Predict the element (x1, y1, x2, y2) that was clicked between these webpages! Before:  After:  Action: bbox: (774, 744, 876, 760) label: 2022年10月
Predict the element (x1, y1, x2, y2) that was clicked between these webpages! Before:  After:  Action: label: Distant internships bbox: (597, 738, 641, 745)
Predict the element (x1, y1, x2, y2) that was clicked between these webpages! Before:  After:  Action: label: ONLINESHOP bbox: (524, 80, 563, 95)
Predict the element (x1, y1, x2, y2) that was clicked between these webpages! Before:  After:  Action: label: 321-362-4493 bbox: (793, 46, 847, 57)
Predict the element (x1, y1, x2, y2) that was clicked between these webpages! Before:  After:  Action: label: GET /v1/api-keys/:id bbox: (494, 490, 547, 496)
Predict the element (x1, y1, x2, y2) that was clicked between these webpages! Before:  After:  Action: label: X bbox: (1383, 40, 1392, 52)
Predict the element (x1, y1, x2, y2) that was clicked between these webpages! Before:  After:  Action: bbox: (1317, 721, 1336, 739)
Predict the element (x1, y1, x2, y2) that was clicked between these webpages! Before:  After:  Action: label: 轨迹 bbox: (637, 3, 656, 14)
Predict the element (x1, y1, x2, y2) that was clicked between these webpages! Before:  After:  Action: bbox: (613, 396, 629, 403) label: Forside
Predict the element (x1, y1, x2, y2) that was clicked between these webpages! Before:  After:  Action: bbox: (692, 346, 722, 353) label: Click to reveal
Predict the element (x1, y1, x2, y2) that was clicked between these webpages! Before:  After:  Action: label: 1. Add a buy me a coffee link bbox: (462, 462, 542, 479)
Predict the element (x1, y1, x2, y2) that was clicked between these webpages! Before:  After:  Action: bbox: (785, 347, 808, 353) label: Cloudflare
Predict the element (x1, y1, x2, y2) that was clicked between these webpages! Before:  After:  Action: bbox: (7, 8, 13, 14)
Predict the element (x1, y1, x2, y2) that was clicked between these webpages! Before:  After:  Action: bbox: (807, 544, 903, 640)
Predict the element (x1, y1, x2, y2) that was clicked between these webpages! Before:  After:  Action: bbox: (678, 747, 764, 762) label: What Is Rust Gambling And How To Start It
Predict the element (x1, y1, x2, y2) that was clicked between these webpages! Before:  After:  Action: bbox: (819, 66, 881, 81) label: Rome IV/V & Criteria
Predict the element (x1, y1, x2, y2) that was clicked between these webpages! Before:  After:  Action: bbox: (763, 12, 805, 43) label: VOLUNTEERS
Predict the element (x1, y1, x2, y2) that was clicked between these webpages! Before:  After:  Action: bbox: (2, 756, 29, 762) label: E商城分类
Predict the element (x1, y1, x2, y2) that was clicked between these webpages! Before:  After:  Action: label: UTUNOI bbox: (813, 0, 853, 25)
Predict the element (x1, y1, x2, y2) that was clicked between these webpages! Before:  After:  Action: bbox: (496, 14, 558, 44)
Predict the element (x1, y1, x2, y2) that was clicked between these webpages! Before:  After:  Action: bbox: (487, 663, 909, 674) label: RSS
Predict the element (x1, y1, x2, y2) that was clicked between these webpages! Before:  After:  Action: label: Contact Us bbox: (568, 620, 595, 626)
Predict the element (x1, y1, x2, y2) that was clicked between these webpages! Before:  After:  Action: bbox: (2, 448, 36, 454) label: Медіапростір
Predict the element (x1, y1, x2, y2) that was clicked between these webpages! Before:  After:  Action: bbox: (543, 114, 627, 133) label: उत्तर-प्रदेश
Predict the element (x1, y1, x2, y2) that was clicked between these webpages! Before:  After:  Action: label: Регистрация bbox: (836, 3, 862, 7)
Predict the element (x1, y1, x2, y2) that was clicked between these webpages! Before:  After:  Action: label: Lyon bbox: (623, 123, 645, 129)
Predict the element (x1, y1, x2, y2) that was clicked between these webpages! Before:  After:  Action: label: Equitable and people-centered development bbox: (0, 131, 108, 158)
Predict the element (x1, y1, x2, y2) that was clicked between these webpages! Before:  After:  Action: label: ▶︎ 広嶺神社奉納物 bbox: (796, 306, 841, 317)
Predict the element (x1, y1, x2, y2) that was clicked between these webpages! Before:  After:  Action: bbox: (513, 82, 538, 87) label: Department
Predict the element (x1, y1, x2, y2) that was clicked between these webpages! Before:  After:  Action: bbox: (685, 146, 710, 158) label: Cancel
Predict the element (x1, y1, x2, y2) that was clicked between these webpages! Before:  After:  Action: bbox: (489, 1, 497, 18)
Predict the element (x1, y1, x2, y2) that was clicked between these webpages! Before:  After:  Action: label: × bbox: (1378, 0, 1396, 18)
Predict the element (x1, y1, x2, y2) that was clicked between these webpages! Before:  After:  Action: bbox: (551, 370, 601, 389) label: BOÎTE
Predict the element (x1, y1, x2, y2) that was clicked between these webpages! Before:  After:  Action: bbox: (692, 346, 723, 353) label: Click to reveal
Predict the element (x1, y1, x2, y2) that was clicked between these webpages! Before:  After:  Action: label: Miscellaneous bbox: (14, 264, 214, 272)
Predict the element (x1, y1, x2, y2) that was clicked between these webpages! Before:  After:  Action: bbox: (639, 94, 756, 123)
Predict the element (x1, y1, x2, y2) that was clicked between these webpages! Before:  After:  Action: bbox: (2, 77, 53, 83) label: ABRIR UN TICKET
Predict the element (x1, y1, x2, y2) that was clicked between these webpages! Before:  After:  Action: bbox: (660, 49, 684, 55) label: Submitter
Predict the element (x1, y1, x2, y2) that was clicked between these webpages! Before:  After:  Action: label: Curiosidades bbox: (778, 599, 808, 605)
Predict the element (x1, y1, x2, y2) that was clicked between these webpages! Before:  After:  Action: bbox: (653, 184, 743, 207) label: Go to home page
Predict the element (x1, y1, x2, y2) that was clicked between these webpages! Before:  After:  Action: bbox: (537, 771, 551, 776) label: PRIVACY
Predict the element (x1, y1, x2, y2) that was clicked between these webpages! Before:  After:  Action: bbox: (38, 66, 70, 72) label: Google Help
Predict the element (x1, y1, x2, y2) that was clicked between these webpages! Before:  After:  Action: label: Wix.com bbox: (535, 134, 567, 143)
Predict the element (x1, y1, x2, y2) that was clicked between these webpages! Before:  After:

___

INSTRUCTION: Return every one of the entries above unchanged, line for line.

REPLY TO THE TASK:
Predict the element (x1, y1, x2, y2) that was clicked between these webpages! Before:  After:  Action: bbox: (774, 744, 876, 760) label: 2022年10月
Predict the element (x1, y1, x2, y2) that was clicked between these webpages! Before:  After:  Action: label: Distant internships bbox: (597, 738, 641, 745)
Predict the element (x1, y1, x2, y2) that was clicked between these webpages! Before:  After:  Action: label: ONLINESHOP bbox: (524, 80, 563, 95)
Predict the element (x1, y1, x2, y2) that was clicked between these webpages! Before:  After:  Action: label: 321-362-4493 bbox: (793, 46, 847, 57)
Predict the element (x1, y1, x2, y2) that was clicked between these webpages! Before:  After:  Action: label: GET /v1/api-keys/:id bbox: (494, 490, 547, 496)
Predict the element (x1, y1, x2, y2) that was clicked between these webpages! Before:  After:  Action: label: X bbox: (1383, 40, 1392, 52)
Predict the element (x1, y1, x2, y2) that was clicked between these webpages! Before:  After:  Action: bbox: (1317, 721, 1336, 739)
Predict the element (x1, y1, x2, y2) that was clicked between these webpages! Before:  After:  Action: label: 轨迹 bbox: (637, 3, 656, 14)
Predict the element (x1, y1, x2, y2) that was clicked between these webpages! Before:  After:  Action: bbox: (613, 396, 629, 403) label: Forside
Predict the element (x1, y1, x2, y2) that was clicked between these webpages! Before:  After:  Action: bbox: (692, 346, 722, 353) label: Click to reveal
Predict the element (x1, y1, x2, y2) that was clicked between these webpages! Before:  After:  Action: label: 1. Add a buy me a coffee link bbox: (462, 462, 542, 479)
Predict the element (x1, y1, x2, y2) that was clicked between these webpages! Before:  After:  Action: bbox: (785, 347, 808, 353) label: Cloudflare
Predict the element (x1, y1, x2, y2) that was clicked between these webpages! Before:  After:  Action: bbox: (7, 8, 13, 14)
Predict the element (x1, y1, x2, y2) that was clicked between these webpages! Before:  After:  Action: bbox: (807, 544, 903, 640)
Predict the element (x1, y1, x2, y2) that was clicked between these webpages! Before:  After:  Action: bbox: (678, 747, 764, 762) label: What Is Rust Gambling And How To Start It
Predict the element (x1, y1, x2, y2) that was clicked between these webpages! Before:  After:  Action: bbox: (819, 66, 881, 81) label: Rome IV/V & Criteria
Predict the element (x1, y1, x2, y2) that was clicked between these webpages! Before:  After:  Action: bbox: (763, 12, 805, 43) label: VOLUNTEERS
Predict the element (x1, y1, x2, y2) that was clicked between these webpages! Before:  After:  Action: bbox: (2, 756, 29, 762) label: E商城分类
Predict the element (x1, y1, x2, y2) that was clicked between these webpages! Before:  After:  Action: label: UTUNOI bbox: (813, 0, 853, 25)
Predict the element (x1, y1, x2, y2) that was clicked between these webpages! Before:  After:  Action: bbox: (496, 14, 558, 44)
Predict the element (x1, y1, x2, y2) that was clicked between these webpages! Before:  After:  Action: bbox: (487, 663, 909, 674) label: RSS
Predict the element (x1, y1, x2, y2) that was clicked between these webpages! Before:  After:  Action: label: Contact Us bbox: (568, 620, 595, 626)
Predict the element (x1, y1, x2, y2) that was clicked between these webpages! Before:  After:  Action: bbox: (2, 448, 36, 454) label: Медіапростір
Predict the element (x1, y1, x2, y2) that was clicked between these webpages! Before:  After:  Action: bbox: (543, 114, 627, 133) label: उत्तर-प्रदेश
Predict the element (x1, y1, x2, y2) that was clicked between these webpages! Before:  After:  Action: label: Регистрация bbox: (836, 3, 862, 7)
Predict the element (x1, y1, x2, y2) that was clicked between these webpages! Before:  After:  Action: label: Lyon bbox: (623, 123, 645, 129)
Predict the element (x1, y1, x2, y2) that was clicked between these webpages! Before:  After:  Action: label: Equitable and people-centered development bbox: (0, 131, 108, 158)
Predict the element (x1, y1, x2, y2) that was clicked between these webpages! Before:  After:  Action: label: ▶︎ 広嶺神社奉納物 bbox: (796, 306, 841, 317)
Predict the element (x1, y1, x2, y2) that was clicked between these webpages! Before:  After:  Action: bbox: (513, 82, 538, 87) label: Department
Predict the element (x1, y1, x2, y2) that was clicked between these webpages! Before:  After:  Action: bbox: (685, 146, 710, 158) label: Cancel
Predict the element (x1, y1, x2, y2) that was clicked between these webpages! Before:  After:  Action: bbox: (489, 1, 497, 18)
Predict the element (x1, y1, x2, y2) that was clicked between these webpages! Before:  After:  Action: label: × bbox: (1378, 0, 1396, 18)
Predict the element (x1, y1, x2, y2) that was clicked between these webpages! Before:  After:  Action: bbox: (551, 370, 601, 389) label: BOÎTE
Predict the element (x1, y1, x2, y2) that was clicked between these webpages! Before:  After:  Action: bbox: (692, 346, 723, 353) label: Click to reveal
Predict the element (x1, y1, x2, y2) that was clicked between these webpages! Before:  After:  Action: label: Miscellaneous bbox: (14, 264, 214, 272)
Predict the element (x1, y1, x2, y2) that was clicked between these webpages! Before:  After:  Action: bbox: (639, 94, 756, 123)
Predict the element (x1, y1, x2, y2) that was clicked between these webpages! Before:  After:  Action: bbox: (2, 77, 53, 83) label: ABRIR UN TICKET
Predict the element (x1, y1, x2, y2) that was clicked between these webpages! Before:  After:  Action: bbox: (660, 49, 684, 55) label: Submitter
Predict the element (x1, y1, x2, y2) that was clicked between these webpages! Before:  After:  Action: label: Curiosidades bbox: (778, 599, 808, 605)
Predict the element (x1, y1, x2, y2) that was clicked between these webpages! Before:  After:  Action: bbox: (653, 184, 743, 207) label: Go to home page
Predict the element (x1, y1, x2, y2) that was clicked between these webpages! Before:  After:  Action: bbox: (537, 771, 551, 776) label: PRIVACY
Predict the element (x1, y1, x2, y2) that was clicked between these webpages! Before:  After:  Action: bbox: (38, 66, 70, 72) label: Google Help
Predict the element (x1, y1, x2, y2) that was clicked between these webpages! Before:  After:  Action: label: Wix.com bbox: (535, 134, 567, 143)
Predict the element (x1, y1, x2, y2) that was clicked between these webpages! Before:  After:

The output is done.